The supporting actors all get to strut their stuff as everybody gets to be funny and steal a scene or two. Eugene Pallette as Mr. Pike is lordly and loveable. William Demarest as Muggsy, admonishes the butler, “Why don’t you shave in your room?!” after the cook has covered the butler with cake icing.

Even the horse gets a laugh when, as Stanwyck and Fonda are cuddling in their riding habits after a ride through the estate, Fonda’s horse nuzzles his hair and won’t stop, despite all the serious romancing going on, all the times he is pushed away. He practically eats Fonda.
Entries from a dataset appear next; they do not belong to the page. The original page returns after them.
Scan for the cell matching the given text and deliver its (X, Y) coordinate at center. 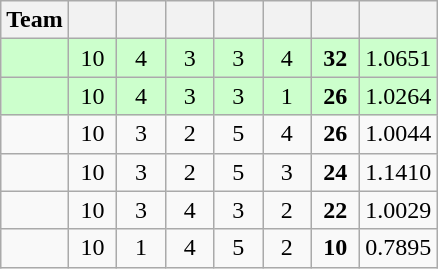
24 (336, 172)
1.0651 (398, 58)
1.0044 (398, 134)
32 (336, 58)
22 (336, 210)
1.0264 (398, 96)
Team (35, 20)
1.1410 (398, 172)
0.7895 (398, 248)
1.0029 (398, 210)
For the text-containing cell, return its midpoint in (X, Y) coordinate format. 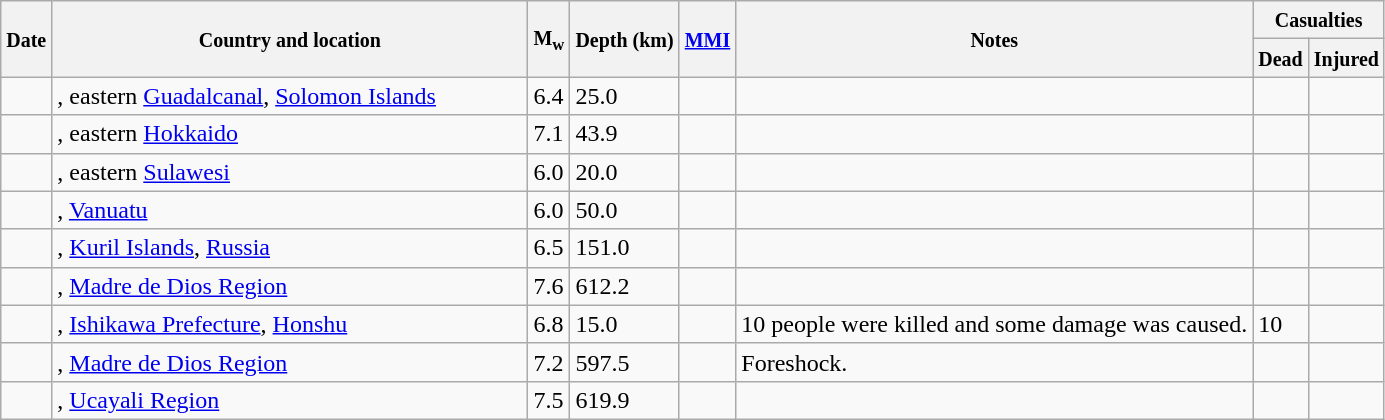
10 people were killed and some damage was caused. (994, 324)
20.0 (624, 172)
, eastern Guadalcanal, Solomon Islands (290, 96)
10 (1281, 324)
7.1 (549, 134)
50.0 (624, 210)
25.0 (624, 96)
7.6 (549, 286)
Foreshock. (994, 362)
, Kuril Islands, Russia (290, 248)
151.0 (624, 248)
7.2 (549, 362)
612.2 (624, 286)
Country and location (290, 39)
Depth (km) (624, 39)
619.9 (624, 400)
, Ishikawa Prefecture, Honshu (290, 324)
, Ucayali Region (290, 400)
6.4 (549, 96)
7.5 (549, 400)
Dead (1281, 58)
Date (26, 39)
, Vanuatu (290, 210)
6.8 (549, 324)
Injured (1346, 58)
15.0 (624, 324)
, eastern Hokkaido (290, 134)
Casualties (1319, 20)
6.5 (549, 248)
Mw (549, 39)
, eastern Sulawesi (290, 172)
43.9 (624, 134)
Notes (994, 39)
MMI (708, 39)
597.5 (624, 362)
Identify which cell holds the provided text, then report its [X, Y] central coordinate. 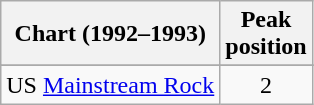
Chart (1992–1993) [110, 34]
2 [266, 85]
Peakposition [266, 34]
US Mainstream Rock [110, 85]
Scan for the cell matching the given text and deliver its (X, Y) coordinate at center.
I’d love to know how they got through that scene.

Stanwyck’s comedic timing is stunning, and her appearance in the Edith Head costumes likewise is stunning, especially in the wedding gown. Her sideways sardonic look at Fonda before the altar is priceless. But the charade does not end here. Though she has tricked him, he is not the prize she wants, or so she tells herself. She wants to humiliate him, so the Lady Eve, whom he thinks he has wed, confesses a hysterical list of past sexual exploits on the train honeymoon trip. He tries to forgive her, “The name of Angus will never cross my lips again.” But, a man can stand only so much, and he dumps her again.

It takes a while for them to be reunited on a ship where it all began, but long before the ending we see that Miss Stanwyck has left the shopworn drudges and embittered fallen women of her 1930s films well behind her. Even the bad women she will play in the future will not be victims as much as they will be villains, taking unrelenting control. It suits her.